◆ **Exercise goal**: Your answer is a number only: how many lines in the data below contain "timestamp"?

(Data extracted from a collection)

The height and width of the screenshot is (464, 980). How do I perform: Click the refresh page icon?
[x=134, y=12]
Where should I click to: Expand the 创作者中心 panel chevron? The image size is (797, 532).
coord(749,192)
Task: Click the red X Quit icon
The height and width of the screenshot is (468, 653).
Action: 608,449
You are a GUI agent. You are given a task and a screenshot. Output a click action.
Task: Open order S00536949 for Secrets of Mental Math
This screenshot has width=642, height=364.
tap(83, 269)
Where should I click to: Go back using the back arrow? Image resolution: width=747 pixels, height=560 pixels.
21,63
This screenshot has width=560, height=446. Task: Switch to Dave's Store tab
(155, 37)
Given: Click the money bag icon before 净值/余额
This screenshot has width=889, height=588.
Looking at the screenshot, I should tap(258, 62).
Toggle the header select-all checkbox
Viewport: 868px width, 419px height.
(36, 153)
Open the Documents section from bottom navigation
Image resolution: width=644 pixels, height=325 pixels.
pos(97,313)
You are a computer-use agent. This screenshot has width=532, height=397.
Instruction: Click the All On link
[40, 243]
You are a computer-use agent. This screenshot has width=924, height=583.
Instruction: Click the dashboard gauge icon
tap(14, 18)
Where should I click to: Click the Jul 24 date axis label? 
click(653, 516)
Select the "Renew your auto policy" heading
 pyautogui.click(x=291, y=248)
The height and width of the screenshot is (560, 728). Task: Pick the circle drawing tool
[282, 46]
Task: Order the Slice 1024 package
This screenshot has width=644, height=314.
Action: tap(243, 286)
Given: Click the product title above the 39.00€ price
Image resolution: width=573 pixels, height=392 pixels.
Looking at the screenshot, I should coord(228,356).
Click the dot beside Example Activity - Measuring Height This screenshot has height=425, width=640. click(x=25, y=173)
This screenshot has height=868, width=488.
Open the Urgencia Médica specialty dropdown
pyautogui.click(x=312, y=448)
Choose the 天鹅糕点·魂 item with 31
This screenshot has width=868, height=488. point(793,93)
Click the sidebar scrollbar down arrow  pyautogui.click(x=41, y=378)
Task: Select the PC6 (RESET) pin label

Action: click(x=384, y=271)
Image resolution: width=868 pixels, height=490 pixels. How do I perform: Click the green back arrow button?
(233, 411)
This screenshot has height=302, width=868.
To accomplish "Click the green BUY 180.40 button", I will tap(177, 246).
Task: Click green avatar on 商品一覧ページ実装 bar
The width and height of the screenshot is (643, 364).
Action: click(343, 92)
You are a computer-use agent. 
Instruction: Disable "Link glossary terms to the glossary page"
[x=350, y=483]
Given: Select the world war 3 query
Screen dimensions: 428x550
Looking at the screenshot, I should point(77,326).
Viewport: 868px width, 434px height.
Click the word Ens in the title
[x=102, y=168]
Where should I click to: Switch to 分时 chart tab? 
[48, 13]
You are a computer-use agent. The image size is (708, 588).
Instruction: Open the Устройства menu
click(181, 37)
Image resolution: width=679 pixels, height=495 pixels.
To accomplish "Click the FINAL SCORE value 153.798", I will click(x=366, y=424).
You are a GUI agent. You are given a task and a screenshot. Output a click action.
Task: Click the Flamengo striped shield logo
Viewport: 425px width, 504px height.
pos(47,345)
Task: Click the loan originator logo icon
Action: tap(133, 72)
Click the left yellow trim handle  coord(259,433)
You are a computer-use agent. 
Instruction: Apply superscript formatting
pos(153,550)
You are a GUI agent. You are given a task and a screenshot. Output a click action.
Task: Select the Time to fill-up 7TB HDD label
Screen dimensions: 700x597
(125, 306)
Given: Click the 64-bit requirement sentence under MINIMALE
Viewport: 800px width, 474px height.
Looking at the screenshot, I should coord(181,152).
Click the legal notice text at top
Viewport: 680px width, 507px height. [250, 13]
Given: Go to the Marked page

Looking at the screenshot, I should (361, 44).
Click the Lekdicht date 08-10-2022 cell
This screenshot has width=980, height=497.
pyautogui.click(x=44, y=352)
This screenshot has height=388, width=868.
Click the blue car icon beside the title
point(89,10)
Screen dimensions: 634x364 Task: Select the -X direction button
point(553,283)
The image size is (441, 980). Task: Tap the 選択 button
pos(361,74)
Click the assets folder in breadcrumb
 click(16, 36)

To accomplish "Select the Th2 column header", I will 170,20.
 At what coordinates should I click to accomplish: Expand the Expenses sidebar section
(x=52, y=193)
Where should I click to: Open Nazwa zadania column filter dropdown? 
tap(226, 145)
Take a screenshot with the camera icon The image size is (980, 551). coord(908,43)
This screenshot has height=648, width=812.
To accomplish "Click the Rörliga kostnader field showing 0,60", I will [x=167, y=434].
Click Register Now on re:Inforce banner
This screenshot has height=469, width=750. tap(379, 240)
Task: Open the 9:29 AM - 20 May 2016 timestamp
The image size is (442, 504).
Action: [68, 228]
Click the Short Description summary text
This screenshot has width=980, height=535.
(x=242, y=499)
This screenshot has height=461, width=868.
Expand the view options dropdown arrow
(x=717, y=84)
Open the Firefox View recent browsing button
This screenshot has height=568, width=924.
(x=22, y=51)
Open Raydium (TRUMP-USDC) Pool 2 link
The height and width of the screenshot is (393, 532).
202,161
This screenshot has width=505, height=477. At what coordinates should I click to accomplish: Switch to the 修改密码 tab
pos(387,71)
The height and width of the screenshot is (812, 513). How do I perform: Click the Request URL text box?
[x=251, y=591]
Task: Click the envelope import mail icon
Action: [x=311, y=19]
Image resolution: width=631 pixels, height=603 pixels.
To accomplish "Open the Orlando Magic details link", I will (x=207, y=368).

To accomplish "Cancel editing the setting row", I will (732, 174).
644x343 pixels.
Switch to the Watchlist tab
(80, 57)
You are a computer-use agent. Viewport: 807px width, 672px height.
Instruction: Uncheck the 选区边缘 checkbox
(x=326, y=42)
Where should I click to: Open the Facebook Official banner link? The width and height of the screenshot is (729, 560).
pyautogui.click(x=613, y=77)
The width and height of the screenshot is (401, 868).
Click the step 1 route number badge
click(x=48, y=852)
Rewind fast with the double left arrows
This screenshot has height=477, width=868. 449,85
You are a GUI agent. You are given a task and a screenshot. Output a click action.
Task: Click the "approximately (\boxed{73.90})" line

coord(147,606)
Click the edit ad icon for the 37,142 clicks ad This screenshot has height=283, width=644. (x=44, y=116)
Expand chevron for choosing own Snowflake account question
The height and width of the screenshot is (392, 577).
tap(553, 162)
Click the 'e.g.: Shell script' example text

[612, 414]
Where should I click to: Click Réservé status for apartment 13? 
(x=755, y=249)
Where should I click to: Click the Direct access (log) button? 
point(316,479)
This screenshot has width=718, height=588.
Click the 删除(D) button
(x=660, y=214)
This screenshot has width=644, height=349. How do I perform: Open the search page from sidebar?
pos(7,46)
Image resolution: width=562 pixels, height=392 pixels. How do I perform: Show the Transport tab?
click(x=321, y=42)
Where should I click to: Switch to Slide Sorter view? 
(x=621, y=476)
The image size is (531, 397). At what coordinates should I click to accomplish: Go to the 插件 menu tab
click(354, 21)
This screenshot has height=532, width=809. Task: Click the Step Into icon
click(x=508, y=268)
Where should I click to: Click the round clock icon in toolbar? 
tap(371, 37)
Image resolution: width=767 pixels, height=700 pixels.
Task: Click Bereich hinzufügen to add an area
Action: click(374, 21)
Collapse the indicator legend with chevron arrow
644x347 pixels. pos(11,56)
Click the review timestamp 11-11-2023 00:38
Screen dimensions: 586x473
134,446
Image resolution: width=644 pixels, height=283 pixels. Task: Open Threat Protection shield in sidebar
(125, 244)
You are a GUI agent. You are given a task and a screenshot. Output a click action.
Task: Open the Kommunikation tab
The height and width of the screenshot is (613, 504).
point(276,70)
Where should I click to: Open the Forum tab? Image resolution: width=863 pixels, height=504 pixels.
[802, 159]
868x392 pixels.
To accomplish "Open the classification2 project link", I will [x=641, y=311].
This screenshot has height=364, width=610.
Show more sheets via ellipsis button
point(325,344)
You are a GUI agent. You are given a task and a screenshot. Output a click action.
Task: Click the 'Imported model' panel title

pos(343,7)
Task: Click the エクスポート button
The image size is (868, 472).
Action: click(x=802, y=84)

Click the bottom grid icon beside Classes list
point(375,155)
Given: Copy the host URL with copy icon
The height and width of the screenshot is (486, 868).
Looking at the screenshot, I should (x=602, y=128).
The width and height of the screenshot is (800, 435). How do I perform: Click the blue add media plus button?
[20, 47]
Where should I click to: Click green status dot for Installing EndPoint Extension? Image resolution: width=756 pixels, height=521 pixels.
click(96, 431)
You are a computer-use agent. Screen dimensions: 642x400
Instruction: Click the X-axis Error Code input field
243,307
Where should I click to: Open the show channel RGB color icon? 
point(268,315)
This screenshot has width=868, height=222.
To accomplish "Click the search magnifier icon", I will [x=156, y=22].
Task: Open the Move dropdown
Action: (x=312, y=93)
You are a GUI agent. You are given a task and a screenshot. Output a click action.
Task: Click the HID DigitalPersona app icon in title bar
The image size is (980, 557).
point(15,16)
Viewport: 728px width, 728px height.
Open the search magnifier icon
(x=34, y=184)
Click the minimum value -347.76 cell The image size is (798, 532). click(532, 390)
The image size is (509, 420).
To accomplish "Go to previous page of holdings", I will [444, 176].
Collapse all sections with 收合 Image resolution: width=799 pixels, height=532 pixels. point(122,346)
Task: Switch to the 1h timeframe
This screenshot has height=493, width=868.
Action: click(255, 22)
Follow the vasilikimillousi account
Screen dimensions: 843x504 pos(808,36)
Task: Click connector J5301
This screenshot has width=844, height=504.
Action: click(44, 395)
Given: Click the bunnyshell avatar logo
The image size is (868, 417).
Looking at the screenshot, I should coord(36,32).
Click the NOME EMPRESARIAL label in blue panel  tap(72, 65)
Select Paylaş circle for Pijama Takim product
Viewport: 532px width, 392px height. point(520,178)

◆ **Finished task**: 2